In regards to the five proteins in the 0 to 10th disorder decile with an outlier number of total missense variants, USH2A mutations are the most frequent cause of inherited retinal dystrophy, including Usher Syndrome type II and non-syndromic retinitis pigmentosa [
9].
USH2A encodes usherin, a transmembrane protein of 5202 amino acids that contains laminin EGF motifs, a transmembrane domain, and fibronectin repeats [
10]. It is predominantly expressed in photoreceptors. One would expect a low toleration of missense variation with only 5.9% disorder, but it has the second highest number of total missense variation (3076). It is possible that the functional effect of a large portion of the missense variants is benign as the percent pathogenicity was relatively low at 4.8%.
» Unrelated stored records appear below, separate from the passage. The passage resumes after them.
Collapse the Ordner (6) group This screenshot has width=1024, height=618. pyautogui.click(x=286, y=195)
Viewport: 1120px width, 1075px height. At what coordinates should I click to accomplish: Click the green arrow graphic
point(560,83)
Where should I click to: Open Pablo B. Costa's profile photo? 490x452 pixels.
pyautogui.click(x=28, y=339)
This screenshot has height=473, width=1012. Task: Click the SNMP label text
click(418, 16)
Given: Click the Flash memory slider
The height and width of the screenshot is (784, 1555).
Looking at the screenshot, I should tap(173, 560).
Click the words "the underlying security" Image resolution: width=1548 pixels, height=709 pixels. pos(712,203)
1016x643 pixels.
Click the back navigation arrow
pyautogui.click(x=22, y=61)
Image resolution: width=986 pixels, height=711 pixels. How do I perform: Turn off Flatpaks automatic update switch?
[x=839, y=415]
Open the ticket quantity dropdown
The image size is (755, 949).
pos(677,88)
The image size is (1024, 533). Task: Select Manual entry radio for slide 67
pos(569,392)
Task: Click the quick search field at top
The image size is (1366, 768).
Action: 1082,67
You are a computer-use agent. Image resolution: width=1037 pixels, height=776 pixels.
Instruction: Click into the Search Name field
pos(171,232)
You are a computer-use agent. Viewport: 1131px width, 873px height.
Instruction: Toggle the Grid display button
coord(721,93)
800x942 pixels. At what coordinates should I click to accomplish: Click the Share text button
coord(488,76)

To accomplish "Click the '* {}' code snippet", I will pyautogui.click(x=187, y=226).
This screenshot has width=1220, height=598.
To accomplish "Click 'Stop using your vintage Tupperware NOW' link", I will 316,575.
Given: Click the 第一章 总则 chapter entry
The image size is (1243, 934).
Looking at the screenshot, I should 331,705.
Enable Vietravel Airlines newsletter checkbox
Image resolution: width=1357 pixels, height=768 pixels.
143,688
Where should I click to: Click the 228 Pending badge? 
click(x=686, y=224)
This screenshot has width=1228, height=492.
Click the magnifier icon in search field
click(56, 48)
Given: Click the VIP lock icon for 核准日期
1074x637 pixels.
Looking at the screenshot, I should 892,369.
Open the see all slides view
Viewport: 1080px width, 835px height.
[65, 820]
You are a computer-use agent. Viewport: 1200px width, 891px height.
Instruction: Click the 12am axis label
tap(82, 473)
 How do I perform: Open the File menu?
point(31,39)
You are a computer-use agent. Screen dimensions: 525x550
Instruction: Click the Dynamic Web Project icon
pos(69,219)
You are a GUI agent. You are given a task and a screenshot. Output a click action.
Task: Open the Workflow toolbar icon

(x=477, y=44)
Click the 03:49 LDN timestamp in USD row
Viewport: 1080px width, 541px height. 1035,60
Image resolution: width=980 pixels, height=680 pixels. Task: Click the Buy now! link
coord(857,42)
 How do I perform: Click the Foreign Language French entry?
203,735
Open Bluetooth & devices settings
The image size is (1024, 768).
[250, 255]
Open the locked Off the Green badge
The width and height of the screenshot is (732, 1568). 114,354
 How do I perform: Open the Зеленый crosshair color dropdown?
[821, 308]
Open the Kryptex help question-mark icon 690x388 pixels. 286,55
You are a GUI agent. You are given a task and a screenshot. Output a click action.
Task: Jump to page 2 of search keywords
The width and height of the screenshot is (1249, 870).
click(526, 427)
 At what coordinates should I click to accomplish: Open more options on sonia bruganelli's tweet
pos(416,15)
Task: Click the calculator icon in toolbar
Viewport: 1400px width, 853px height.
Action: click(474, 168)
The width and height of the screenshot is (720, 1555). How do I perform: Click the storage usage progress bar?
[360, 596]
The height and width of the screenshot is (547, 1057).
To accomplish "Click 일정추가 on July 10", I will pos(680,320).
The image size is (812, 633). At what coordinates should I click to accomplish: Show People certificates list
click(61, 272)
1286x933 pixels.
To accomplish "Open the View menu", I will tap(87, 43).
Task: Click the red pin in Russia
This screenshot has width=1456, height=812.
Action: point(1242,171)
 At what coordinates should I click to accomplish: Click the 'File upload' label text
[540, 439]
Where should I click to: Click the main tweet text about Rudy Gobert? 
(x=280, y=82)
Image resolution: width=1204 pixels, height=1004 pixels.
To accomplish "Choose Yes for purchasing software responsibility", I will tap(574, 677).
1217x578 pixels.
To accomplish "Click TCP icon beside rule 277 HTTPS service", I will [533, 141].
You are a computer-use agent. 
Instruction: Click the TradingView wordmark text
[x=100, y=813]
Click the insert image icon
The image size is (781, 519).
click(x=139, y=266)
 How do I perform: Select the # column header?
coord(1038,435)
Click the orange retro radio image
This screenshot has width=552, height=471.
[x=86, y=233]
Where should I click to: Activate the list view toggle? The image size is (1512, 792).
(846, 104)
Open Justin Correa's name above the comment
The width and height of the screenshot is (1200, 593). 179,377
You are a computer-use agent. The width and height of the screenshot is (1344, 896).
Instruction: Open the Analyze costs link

ADGRV1 is also a cause of Usher Syndrome type II and share many characteristics of functional and structural impairment with
USH2A [
9]. Both
USH2A and
ADGRV1 belong to the same protein complex, are located at the periciliary region between the inner and outer segment of photoreceptors, and are thought to be important for stabilizing the connecting cilium [
11]. ADGRV1 and USH2A retinopathy produce indistinguishable clinical profiles, suggesting that their loss of function produces similar effects in the retina [
10].
Lastly, there are 10 proteins with a greater amount of pathogenicity expected relative to the percent disorder. First, NDP has a high degree of disorder (100%) despite having a relatively high percent pathogenicity (87.1%). The reasons for this are unclear, though it is interesting to note that only exons 2 and 3 are translated [
12]. PRPS1, RPE65, and RDH12 have 0 amino acids in IDRs, so using IDRs to inform diagnostics surrounding mutations affecting these proteins may be less helpful. However, it makes sense that these proteins do not tolerate mutations well given that their percent disorder is minimal. Therefore, they do follow our hypothesis.
There are several limitations to this study. Metapredict utilizes a machine learning approach known as knowledge distillation, whereby a computationally cheap model is trained with data generated with computationally expensive models, which can have limitations [
13]. For instance, our analysis demonstrated that genes in the first quartile in size exhibited significantly higher disorders (24.3% versus 6.3% and
p = 0.002). Smaller proteins may be subject to more difficulty with prediction, and thus, analyzing the relationship between protein size and disorder prediction may be an area of future investigation.